# start of Material for this task
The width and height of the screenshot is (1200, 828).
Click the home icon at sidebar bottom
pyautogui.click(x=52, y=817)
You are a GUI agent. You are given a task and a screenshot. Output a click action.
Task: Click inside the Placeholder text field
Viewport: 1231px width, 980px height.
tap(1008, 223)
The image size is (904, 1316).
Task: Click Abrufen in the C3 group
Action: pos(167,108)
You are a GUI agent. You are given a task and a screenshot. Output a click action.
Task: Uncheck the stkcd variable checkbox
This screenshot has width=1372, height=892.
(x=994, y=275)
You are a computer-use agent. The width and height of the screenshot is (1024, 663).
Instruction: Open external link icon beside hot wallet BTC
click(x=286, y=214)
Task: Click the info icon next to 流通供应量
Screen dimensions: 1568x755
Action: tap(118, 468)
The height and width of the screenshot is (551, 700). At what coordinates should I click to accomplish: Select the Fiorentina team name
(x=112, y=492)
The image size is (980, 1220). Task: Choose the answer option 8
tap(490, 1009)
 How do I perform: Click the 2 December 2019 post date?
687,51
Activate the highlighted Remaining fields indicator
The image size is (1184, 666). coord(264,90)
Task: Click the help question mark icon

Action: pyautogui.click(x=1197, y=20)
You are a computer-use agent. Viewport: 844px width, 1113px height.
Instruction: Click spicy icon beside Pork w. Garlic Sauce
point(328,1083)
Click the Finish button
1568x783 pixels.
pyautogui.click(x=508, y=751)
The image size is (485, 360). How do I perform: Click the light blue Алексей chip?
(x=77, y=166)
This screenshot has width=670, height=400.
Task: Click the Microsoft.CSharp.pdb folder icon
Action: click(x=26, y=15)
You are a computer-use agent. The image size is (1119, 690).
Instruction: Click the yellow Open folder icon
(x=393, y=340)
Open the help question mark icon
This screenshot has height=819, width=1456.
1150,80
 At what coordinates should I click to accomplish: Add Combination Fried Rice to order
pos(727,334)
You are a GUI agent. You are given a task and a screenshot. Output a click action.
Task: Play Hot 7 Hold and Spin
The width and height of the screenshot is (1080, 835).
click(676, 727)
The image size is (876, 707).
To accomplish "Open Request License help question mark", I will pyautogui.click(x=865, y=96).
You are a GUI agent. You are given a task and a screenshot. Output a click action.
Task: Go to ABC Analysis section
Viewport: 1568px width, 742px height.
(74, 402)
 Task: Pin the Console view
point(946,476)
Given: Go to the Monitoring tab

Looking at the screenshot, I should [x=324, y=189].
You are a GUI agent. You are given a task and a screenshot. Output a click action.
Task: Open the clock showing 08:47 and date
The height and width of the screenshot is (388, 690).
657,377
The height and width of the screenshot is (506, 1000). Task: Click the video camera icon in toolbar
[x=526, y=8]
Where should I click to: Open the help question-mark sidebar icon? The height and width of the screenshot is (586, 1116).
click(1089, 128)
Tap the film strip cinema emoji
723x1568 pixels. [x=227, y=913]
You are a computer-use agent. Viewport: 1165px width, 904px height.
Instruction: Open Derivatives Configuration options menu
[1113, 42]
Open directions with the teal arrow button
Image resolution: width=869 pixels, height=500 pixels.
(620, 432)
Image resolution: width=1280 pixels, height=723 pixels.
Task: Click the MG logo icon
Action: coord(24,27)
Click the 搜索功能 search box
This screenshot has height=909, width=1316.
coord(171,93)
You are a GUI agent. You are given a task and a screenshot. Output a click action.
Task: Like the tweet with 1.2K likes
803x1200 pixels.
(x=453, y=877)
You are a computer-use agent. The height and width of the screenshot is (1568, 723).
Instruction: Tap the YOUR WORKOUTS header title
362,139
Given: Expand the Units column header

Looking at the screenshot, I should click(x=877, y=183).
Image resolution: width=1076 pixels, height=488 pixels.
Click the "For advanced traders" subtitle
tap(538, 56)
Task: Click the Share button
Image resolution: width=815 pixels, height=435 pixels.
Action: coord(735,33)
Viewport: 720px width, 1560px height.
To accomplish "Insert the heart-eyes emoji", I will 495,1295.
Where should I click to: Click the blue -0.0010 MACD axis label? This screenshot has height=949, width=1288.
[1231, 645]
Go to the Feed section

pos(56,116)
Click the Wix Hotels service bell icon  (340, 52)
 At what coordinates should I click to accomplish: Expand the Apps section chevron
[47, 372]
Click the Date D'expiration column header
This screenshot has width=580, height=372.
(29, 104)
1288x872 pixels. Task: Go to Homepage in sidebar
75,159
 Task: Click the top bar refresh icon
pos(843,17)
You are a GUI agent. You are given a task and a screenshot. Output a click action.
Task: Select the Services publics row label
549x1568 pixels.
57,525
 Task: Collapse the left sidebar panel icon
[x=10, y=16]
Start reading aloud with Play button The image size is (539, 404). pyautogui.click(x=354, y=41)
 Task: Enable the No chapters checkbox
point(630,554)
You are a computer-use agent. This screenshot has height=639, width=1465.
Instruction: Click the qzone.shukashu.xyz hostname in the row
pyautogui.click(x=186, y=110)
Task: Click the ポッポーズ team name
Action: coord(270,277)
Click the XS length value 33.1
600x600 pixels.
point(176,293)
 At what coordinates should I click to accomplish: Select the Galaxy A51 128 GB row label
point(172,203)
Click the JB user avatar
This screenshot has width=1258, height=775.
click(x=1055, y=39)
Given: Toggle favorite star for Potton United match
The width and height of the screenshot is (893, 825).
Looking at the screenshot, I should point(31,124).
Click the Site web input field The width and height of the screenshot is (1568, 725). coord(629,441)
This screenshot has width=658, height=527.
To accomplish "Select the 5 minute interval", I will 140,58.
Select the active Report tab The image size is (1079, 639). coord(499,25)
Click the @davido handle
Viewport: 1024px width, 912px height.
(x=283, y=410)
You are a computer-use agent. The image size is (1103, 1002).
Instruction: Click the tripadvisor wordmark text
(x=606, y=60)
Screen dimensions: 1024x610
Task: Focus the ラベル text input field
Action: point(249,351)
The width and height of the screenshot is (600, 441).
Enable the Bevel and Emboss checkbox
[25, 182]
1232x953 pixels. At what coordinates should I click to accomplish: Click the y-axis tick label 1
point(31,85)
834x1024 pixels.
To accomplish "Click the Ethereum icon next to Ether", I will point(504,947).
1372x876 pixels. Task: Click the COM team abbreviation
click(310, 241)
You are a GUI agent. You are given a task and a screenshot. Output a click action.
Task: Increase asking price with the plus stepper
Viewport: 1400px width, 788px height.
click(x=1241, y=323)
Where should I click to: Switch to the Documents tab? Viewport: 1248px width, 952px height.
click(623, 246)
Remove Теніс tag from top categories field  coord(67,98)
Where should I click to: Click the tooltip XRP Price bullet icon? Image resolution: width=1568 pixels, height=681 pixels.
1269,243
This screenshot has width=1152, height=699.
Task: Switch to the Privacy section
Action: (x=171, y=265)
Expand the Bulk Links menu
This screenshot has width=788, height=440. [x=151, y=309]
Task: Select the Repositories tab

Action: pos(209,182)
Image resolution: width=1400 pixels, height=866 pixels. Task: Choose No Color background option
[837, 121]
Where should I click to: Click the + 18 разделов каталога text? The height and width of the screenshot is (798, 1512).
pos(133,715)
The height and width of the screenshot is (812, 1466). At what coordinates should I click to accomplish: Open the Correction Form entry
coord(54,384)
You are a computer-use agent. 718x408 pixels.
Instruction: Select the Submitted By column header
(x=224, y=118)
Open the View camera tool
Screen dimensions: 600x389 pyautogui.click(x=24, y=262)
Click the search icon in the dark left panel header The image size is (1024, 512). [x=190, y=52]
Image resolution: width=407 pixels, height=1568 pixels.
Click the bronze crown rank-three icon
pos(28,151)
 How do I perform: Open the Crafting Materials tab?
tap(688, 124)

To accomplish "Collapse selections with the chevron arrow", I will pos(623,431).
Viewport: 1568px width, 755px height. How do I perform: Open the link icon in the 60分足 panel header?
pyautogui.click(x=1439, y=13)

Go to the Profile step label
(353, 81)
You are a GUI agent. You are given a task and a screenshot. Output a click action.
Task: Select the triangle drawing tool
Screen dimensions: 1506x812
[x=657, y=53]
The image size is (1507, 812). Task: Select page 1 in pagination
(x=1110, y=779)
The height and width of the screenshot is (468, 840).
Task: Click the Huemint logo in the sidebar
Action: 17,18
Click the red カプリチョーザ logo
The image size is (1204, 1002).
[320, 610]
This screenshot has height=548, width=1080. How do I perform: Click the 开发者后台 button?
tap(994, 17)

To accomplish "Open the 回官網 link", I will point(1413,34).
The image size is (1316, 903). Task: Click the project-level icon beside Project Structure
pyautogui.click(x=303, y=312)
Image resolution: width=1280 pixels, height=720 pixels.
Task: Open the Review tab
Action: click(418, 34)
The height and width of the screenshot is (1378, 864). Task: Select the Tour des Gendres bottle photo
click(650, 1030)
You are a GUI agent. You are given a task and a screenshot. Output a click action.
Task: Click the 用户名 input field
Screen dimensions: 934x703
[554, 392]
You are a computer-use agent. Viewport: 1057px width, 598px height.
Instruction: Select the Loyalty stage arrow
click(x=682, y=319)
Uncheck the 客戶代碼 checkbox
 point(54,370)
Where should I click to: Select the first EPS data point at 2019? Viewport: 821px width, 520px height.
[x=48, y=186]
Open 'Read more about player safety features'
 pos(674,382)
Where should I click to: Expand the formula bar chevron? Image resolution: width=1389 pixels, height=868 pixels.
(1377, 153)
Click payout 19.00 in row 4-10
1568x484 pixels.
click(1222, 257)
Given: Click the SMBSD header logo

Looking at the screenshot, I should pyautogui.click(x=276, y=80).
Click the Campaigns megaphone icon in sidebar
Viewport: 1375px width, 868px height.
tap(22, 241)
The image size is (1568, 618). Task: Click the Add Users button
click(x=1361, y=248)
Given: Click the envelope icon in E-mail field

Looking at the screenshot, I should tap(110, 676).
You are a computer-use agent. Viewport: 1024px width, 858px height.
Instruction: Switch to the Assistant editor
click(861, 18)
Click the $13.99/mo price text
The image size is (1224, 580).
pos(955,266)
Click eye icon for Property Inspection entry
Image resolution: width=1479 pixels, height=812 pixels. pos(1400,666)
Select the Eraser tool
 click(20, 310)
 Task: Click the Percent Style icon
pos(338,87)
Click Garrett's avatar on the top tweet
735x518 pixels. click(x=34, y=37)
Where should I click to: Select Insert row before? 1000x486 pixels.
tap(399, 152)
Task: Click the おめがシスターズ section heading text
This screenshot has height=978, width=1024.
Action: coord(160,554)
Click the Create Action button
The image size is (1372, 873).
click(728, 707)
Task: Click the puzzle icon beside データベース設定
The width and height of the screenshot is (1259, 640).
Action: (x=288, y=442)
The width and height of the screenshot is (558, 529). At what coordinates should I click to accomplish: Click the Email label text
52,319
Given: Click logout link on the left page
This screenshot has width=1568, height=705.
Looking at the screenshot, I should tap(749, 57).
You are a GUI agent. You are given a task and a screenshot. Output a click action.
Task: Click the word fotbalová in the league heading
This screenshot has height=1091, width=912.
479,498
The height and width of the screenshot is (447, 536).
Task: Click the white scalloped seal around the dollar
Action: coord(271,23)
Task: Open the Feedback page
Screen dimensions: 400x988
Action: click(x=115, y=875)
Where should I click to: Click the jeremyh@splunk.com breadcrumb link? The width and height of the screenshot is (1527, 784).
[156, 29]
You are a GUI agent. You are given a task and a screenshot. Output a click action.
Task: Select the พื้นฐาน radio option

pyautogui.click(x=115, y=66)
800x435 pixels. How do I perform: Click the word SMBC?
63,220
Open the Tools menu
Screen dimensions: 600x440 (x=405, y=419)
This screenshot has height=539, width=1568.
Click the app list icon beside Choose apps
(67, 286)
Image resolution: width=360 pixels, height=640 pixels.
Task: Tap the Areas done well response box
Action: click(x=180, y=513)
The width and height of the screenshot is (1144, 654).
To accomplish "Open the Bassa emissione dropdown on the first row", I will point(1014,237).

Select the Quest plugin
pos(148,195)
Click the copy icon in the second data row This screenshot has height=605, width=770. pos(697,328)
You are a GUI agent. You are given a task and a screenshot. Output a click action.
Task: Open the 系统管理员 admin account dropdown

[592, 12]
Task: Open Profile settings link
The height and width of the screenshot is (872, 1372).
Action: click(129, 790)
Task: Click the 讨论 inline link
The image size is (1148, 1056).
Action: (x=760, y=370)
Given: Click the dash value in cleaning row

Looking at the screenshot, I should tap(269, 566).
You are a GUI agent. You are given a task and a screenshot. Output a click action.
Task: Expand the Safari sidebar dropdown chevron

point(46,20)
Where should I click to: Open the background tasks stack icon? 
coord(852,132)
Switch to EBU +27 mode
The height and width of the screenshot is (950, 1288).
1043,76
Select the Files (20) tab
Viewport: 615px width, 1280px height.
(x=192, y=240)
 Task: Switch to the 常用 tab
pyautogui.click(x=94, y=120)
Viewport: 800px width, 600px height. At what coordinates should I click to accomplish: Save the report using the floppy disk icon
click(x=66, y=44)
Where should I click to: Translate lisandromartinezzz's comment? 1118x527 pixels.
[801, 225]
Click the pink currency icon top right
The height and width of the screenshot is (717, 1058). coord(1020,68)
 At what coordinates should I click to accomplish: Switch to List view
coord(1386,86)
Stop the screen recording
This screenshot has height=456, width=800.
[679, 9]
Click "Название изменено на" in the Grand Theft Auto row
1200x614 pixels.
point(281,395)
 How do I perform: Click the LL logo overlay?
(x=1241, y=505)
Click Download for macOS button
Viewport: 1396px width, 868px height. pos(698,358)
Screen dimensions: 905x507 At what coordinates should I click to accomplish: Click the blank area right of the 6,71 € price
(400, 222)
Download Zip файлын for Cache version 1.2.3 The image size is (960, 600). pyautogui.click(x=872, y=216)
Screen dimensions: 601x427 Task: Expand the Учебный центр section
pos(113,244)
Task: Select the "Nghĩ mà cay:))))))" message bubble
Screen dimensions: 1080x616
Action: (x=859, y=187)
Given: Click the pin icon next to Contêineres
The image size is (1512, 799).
# end of Material for this task
Problem
Rewrite the lines from the one containing "Image resolution: width=1400" through the one containing "(x=224, y=118)", inclusive, with "Correction Form" replaced by "Feedback Form" and nothing else changed.

Output below
Image resolution: width=1400 pixels, height=866 pixels. Task: Choose No Color background option
[837, 121]
Where should I click to: Click the + 18 разделов каталога text? The height and width of the screenshot is (798, 1512).
pos(133,715)
The height and width of the screenshot is (812, 1466). At what coordinates should I click to accomplish: Open the Feedback Form entry
coord(54,384)
You are a computer-use agent. 718x408 pixels.
Instruction: Select the Submitted By column header
(x=224, y=118)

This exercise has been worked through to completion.